[Short exercise 1] Display every line of the records below that contains the word "whisker", copying each one in full.

— Start of Selected passage —

Lady Macbeth of the Mtsensk District ( Ledi Makbet Mtsenskovo uyezda) is an 1865 novella by Nikolai Leskov. It was originally published in Fyodor Dostoyevsky's magazine Epoch.

Among its themes are the subordinate role expected from women in 19th-century European society, adultery, provincial life (thus drawing comparison with Flaubert's Madame Bovary) and the planning of murder by a woman, hence the title inspired by the Shakespearean character Lady Macbeth from his play Macbeth. The title also echoes the title of Turgenev's story Hamlet of the Shchigrovsky District (1859).

Plot summary
Chapter 1
The Ismailov family is introduced: Boris, the father of Zinovy, the husband of Katerina for the past five years.  Boris and Zinovy are merchants, ruling an estate with many serfs.  Katerina is bored in their empty home, and tired of Boris' constant orders and scolding of her for not producing any children.  She would actually welcome a child, and Zinovy's previous wife of twenty years fared no better.

Chapter 2
A dam bursts at a mill owned by Boris, and Zinovy leaves town to oversee its repair.  Aksinya, the female cook, and Sergei, a newly arrived farmhand, are introduced.  Katerina flirts somewhat innocently with Sergei.  Aksinya tells Katerina, who has become bored enough to venture out amongst the peasants, of Sergei's reputation as a womanizer.

Chapter 3
Sergei comes into Katerina's room, and after some dialogue about romance, moves to kiss her roughly.  She protests at first, but then gives in; after an implied sexual encounter, she tells Sergei to leave because Boris will be coming by to lock her door.  He stays, saying he can use the window instead.

Chapter 4
After a week of the continued affair, Boris catches Sergei and accuses him of adultery. Sergei will neither admit nor deny it, so Boris whips him until his own arm hurts from the exertion, and locks Sergei in a cellar. Katerina seems to come alive from her boredom, but Boris threatens to beat her as well when she asks for Sergei's release.

Chapter 5
Katerina poisons Boris by putting arsenical rat poison in a dish of mushrooms and kasha, and he is buried in the absence of his son - without incurring suspicion, because many have died from mistaking poisonous mushrooms for edible ones. She then takes charge of the estate and begins to order people around, openly being around Sergei every day.

— End of Selected passage —
— Start of Supplied data —

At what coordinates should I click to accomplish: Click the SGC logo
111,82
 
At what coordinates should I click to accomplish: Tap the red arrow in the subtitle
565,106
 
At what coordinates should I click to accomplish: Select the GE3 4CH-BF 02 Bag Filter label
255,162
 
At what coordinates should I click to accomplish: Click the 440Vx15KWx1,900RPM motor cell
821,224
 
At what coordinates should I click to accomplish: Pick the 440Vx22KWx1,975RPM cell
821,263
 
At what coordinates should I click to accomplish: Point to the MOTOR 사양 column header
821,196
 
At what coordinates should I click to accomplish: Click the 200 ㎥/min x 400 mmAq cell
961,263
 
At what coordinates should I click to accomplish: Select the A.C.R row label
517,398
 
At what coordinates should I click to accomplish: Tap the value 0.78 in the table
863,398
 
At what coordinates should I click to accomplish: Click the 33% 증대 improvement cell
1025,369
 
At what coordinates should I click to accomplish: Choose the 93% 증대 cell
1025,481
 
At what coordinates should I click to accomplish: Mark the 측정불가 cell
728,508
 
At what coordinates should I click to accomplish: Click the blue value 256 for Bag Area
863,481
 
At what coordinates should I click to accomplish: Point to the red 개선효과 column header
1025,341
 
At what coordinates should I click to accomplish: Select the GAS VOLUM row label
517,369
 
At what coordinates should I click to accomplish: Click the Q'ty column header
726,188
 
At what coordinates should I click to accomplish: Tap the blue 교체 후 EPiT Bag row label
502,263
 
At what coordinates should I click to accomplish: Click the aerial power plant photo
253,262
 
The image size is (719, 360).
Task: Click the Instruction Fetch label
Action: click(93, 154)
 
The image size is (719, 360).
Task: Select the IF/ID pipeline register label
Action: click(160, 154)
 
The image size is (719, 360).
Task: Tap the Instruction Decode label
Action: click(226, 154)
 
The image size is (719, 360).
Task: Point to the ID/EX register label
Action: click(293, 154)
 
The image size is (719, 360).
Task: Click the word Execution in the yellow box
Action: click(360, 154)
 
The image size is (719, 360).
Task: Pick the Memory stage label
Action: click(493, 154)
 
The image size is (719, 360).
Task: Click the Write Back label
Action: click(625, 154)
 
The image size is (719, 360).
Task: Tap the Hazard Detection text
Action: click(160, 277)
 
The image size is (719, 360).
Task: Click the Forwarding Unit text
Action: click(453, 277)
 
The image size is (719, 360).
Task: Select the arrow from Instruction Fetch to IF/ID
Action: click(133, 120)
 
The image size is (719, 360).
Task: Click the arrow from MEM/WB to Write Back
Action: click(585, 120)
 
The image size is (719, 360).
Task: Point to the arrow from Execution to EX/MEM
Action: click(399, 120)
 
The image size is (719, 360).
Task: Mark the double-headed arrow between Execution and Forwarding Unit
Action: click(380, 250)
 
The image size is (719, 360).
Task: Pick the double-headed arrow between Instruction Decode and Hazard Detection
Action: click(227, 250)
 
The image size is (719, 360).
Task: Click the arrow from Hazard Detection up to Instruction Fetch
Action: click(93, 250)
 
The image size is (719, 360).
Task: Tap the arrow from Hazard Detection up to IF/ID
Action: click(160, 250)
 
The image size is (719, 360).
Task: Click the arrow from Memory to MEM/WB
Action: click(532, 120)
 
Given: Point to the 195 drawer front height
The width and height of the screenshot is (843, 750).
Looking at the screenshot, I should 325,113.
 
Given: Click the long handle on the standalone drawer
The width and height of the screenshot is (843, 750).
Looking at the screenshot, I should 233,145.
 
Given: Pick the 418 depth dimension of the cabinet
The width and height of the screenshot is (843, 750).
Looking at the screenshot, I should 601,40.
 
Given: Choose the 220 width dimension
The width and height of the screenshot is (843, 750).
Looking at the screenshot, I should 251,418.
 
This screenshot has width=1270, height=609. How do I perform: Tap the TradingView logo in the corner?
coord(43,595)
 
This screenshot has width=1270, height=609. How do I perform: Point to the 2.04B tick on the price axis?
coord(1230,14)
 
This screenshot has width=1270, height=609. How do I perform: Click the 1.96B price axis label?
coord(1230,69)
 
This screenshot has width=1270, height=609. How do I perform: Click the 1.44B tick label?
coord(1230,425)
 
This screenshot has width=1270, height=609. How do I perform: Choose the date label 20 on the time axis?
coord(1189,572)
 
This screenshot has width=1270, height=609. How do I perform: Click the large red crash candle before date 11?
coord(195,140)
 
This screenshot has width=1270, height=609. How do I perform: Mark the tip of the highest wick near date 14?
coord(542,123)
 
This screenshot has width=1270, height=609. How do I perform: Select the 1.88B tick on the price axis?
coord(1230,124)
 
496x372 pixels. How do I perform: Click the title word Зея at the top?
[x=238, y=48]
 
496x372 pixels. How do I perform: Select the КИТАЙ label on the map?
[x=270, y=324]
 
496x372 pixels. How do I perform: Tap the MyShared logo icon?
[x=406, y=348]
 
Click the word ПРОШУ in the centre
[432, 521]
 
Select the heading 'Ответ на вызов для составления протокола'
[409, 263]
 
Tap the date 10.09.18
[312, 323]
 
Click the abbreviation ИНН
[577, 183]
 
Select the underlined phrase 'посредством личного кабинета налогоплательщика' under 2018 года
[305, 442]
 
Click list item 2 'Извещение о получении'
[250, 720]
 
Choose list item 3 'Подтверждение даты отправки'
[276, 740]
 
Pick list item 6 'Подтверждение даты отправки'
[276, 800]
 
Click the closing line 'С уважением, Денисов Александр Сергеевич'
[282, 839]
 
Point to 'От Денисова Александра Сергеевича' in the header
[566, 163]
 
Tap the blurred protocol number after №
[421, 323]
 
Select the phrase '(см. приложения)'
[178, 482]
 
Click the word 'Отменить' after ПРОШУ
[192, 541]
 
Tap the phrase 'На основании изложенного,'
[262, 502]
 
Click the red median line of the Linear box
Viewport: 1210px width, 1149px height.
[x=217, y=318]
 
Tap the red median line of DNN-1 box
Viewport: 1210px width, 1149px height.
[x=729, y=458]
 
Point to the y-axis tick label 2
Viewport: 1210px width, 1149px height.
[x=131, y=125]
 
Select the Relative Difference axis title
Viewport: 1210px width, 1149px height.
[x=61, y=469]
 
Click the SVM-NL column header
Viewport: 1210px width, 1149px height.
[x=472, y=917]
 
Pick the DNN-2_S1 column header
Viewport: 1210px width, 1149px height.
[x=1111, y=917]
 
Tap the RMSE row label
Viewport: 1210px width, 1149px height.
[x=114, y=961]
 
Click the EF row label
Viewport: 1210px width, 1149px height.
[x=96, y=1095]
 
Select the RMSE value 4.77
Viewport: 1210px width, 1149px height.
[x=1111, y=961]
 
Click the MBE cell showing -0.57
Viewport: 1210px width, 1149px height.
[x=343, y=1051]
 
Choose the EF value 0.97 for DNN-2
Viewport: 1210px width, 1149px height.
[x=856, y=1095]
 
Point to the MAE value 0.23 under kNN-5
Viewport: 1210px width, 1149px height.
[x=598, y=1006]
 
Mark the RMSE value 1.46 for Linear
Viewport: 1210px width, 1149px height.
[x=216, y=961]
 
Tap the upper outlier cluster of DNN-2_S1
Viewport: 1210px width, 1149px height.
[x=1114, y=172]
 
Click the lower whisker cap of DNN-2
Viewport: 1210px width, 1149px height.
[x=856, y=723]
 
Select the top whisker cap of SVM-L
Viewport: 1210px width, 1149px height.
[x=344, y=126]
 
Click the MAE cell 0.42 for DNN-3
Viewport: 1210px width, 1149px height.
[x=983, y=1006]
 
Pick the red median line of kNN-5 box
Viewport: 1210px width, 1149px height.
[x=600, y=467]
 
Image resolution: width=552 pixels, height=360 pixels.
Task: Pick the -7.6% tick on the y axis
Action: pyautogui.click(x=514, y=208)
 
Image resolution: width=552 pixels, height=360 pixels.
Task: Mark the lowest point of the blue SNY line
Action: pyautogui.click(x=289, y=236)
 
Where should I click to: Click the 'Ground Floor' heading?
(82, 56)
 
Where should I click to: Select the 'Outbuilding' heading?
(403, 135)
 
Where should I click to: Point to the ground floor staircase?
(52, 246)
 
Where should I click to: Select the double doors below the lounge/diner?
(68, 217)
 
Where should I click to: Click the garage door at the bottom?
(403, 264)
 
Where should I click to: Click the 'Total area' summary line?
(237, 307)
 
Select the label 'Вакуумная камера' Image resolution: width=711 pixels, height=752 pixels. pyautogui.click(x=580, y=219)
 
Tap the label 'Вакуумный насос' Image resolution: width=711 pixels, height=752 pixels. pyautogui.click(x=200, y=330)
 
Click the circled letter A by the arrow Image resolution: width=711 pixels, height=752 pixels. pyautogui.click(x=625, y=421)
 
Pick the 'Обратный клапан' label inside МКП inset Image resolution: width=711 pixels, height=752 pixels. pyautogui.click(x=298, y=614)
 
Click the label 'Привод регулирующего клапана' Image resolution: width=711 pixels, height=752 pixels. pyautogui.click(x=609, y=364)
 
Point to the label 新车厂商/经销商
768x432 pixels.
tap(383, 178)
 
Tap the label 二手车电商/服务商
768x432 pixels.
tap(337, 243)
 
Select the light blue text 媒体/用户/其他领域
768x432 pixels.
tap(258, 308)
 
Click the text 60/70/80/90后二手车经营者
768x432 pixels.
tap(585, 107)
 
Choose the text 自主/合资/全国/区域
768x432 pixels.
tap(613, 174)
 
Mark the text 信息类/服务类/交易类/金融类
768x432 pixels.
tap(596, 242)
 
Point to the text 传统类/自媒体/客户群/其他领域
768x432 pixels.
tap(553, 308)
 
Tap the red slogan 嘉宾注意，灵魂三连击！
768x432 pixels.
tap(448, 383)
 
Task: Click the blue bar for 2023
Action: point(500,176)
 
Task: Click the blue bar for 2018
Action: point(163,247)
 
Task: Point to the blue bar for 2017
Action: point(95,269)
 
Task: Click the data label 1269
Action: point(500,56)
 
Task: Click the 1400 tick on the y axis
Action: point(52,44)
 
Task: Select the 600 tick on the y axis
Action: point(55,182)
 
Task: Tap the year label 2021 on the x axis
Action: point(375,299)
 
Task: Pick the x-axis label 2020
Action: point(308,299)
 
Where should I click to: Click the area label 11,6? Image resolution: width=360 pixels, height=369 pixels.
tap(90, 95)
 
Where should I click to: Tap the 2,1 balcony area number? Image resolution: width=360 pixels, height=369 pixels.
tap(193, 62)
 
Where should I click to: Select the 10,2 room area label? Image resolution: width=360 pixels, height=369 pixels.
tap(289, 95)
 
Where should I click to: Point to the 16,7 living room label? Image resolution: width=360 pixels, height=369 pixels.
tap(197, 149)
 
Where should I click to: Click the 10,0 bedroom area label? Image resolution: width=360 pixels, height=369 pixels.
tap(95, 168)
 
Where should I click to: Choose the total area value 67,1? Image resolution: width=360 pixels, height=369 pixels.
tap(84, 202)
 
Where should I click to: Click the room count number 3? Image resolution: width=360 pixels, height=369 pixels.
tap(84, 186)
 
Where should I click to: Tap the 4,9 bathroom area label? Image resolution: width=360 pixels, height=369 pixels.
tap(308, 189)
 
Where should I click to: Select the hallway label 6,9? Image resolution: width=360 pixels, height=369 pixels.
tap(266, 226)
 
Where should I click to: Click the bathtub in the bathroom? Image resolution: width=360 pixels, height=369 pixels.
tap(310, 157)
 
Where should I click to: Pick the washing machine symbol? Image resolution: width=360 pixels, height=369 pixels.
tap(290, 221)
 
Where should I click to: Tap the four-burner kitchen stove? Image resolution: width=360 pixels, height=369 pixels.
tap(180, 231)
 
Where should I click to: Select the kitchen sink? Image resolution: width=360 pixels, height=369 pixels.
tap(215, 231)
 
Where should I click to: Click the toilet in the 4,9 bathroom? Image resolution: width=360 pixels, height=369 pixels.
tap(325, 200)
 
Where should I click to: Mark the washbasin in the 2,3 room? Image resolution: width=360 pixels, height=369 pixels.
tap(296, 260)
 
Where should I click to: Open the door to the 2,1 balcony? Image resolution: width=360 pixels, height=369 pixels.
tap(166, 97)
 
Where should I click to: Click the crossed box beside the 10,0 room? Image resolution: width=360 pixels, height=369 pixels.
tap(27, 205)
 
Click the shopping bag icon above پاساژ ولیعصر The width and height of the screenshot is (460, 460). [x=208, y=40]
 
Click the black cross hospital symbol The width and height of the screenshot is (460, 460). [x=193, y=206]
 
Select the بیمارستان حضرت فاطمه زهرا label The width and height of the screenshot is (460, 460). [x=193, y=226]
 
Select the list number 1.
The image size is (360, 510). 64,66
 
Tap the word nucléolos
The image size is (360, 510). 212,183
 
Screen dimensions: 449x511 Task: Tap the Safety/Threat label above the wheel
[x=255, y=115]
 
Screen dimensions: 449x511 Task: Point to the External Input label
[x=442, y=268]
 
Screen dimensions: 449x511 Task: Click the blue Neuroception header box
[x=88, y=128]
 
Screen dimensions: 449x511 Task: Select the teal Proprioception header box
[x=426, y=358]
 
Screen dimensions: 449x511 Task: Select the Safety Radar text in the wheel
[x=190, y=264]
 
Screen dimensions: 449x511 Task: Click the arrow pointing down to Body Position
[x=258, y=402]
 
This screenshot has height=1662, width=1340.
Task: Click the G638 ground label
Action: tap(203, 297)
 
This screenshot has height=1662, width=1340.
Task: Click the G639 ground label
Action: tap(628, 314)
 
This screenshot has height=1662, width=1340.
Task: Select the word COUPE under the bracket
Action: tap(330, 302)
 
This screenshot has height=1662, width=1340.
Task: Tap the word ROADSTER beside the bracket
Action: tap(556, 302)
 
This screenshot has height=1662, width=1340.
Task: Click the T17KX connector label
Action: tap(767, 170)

— End of Supplied data —

[Short exercise 2] Extend the plot summary of Lady Macbeth of the Mtsensk District above, picking up right after its final sentence.

[Task output 1]
Click the lower whisker cap of DNN-2
Select the top whisker cap of SVM-L

[Task output 2]
Chapter 6
Katerina has a strange dream about a cat.  Some dialogue occurs with Sergei, which by its end reveals his worry over Zinovy's return and desire to marry her.

Chapter 7
Katerina again dreams of the cat, which this time has Boris's head rather than a cat's. Zinovy returns and takes some time to get around to confronting Katerina with what he has heard about her affair. Finally she calls Sergei in, kisses him in front of her husband, some violence occurs, and the two of them strangle Zinovy.

Chapter 8
Zinovy dies, and Sergei buries him deep in the walls of the cellar where he himself had been kept.

Chapter 9
Some convenient circumstances regarding Zinovy's return shroud his disappearance in mystery, and while there is an inquiry, nothing is found and no trouble comes to Sergei or Katerina. The latter becomes pregnant. Everything seems to be working out for them, until Boris's young nephew Fyodor shows up with his mother, preventing Katerina from inheriting the estate. She has no problem with this and actually makes an effort to be a good aunt, but Sergei complains repeatedly for a time about their misfortune.

Chapter 10
Fyodor falls ill, and Katerina, while tending to him, has a change of heart because of Sergei's earlier complaints.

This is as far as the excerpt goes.